Data Classification: Nearest Neighbour and Linear Classifiers

04 Mar, 2026

This post covers my key takeaways from Stanford's CS231n (2016) Lecture 2 by Andrej Karpathy. The lecture focuses on data classification strategies, specifically comparing the Nearest Neighbour approach to Linear Classification. Link: CS231n 2016 Lecture 2.

The Nearest Neighbour Approach

One of the earliest approaches to classification was the Nearest Neighbour algorithm. This method classifies an image by measuring its distance to all images in the training set and finding the closest match.

But how do we compute this distance metric? The simplest method is the L1 Distance (also known as Manhattan distance).

$d_{1} (I_{1}, I_{2}) = \sum_{p} | I_{1}^{p} - I_{2}^{p} |$

The L1 distance calculates the absolute difference between the individual pixel values of two images and sums them all up.

Implementation in Python

In Python, the nearest neighbour classifier essentially "memorises" the training data. For prediction, it loops over all the test images, calculates their L1 distances against the training data, finds the lowest distance index, and returns the predicted label.

# Source: https://cs231n.github.io/classification/
import numpy as np

class NearestNeighbor(object):
  def __init__(self):
    pass

  def train(self, X, y):
    """ X is N x D where each row is an example. Y is 1-dimension of size N """
    # the nearest neighbor classifier simply remembers all the training data
    self.Xtr = X
    self.ytr = y

  def predict(self, X):
    """ X is N x D where each row is an example we wish to predict label for """
    num_test = X.shape[0]
    # lets make sure that the output type matches the input type
    Ypred = np.zeros(num_test, dtype = self.ytr.dtype)

    # loop over all test rows
    for i in range(num_test):
      # find the nearest training image to the i'th test image
      # using the L1 distance (sum of absolute value differences)
      distances = np.sum(np.abs(self.Xtr - X[i,:]), axis = 1)
      min_index = np.argmin(distances) # get the index with smallest distance
      Ypred[i] = self.ytr[min_index] # predict the label of the nearest example

    return Ypred

While this works for smaller datasets, it becomes highly computationally expensive as the test size increases.

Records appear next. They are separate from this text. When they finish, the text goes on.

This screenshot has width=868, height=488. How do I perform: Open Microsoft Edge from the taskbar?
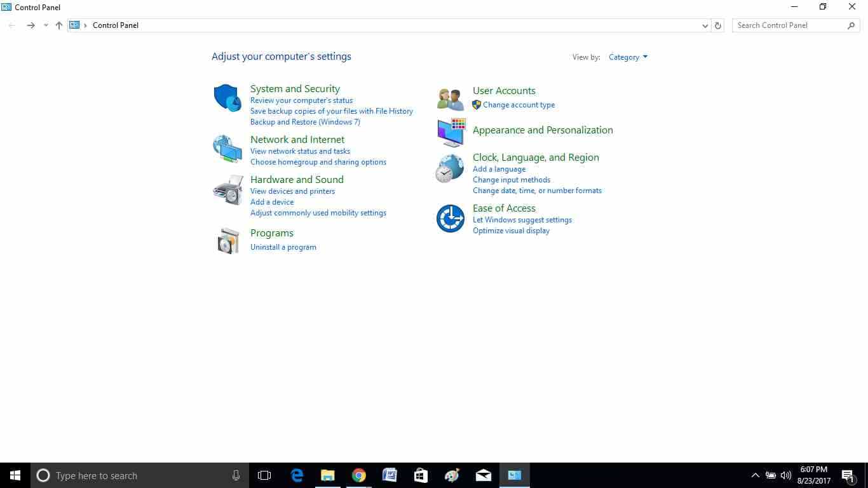point(297,475)
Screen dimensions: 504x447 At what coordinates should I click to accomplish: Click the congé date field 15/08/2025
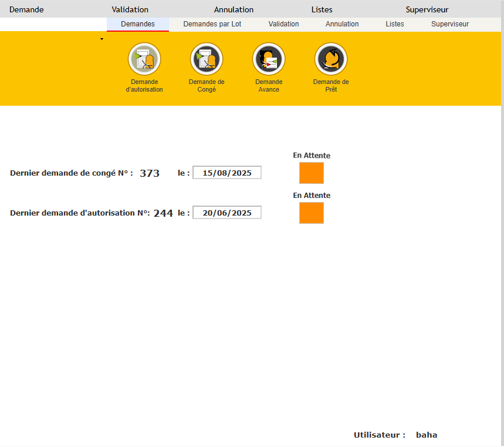(x=226, y=173)
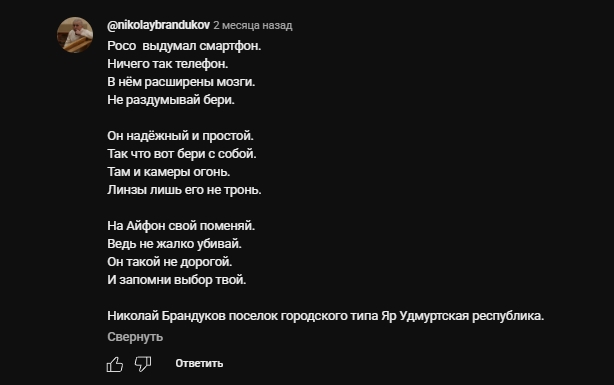Open @nikolaybrandukov channel link

point(159,25)
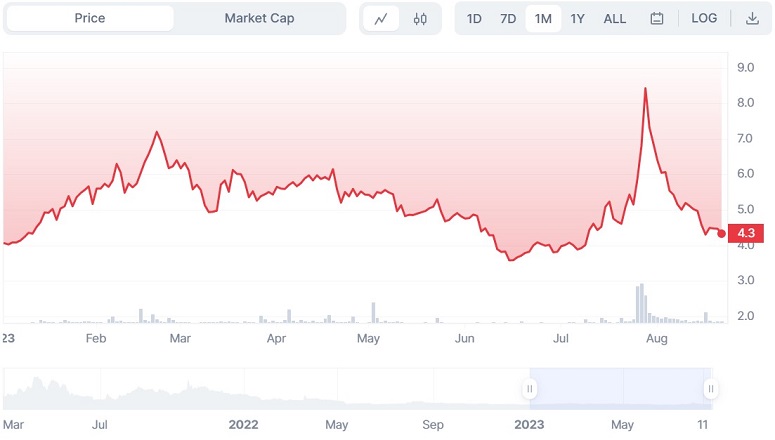Viewport: 775px width, 440px height.
Task: Click the tall volume bar in late July
Action: pos(641,303)
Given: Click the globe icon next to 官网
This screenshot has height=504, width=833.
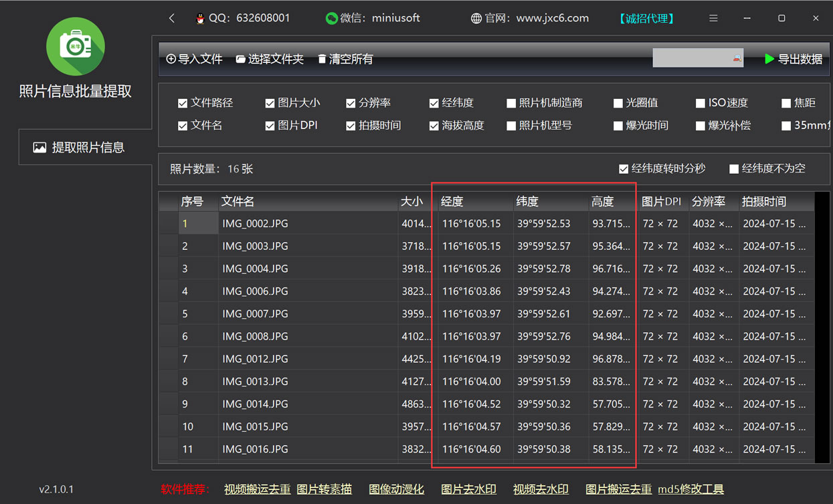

Modern machine learning has shifted away from this paradigm; today, we prefer models that spend significant computing power upfront during the training phase so that the testing phase is highly efficient.

K-Nearest Neighbours (KNN)

Moving from a traditional Nearest Neighbour approach to a k-Nearest Neighbour (KNN) approach introduces a smoother decision boundary. Instead of just taking the single closest point, KNN looks at the k nearest points and performs a majority vote. For example, if a test point lands near one red point but four green points, KNN will classify it as green.

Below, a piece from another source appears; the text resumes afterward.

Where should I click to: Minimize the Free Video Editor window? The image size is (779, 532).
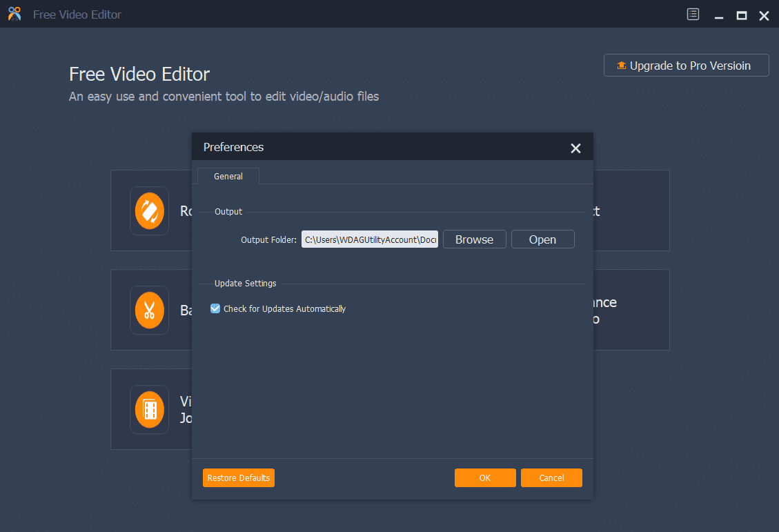[718, 15]
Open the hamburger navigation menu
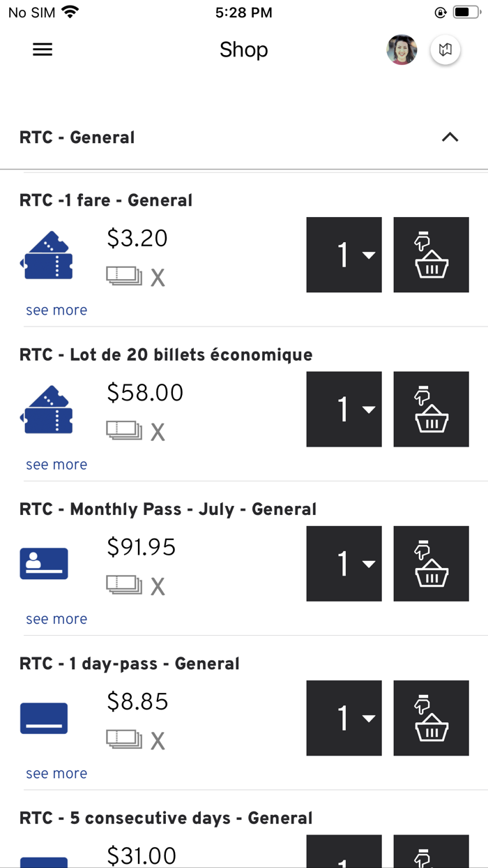The height and width of the screenshot is (868, 488). tap(43, 50)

Although KNN is a great fundamental algorithm, it is generally ineffective for complex image classification tasks.

Linear Classification

To solve the shortcomings of KNN, we introduce Linear Classification, a parametric approach.

Here is how a linear classifier evaluates an image of a cat:

Flattening: The image's pixel values are extracted and flattened into a single column vector.
Weights: This vector is multiplied by a Weight Matrix (which contains the parameters the model has learned).
Bias: A bias vector is added to the result to provide a baseline offset for each class.
Output: The final result is a vector of scores for each category. The highest score determines the predicted class.

Linear Classifier

The Downsides of Linear Classifiers

A linear classifier essentially learns a single spatial "template" for each class based on colour values and basic shapes. Because it relies so heavily on global RGB colour distributions, misclassification can easily occur. For instance, if a picture of a car and a picture of a frog share a similar green colour palette, the classifier might get confused. Neural networks eventually solve this by learning hierarchical, complex features rather than just a single, flat colour template.

#ai #dataclassification #theory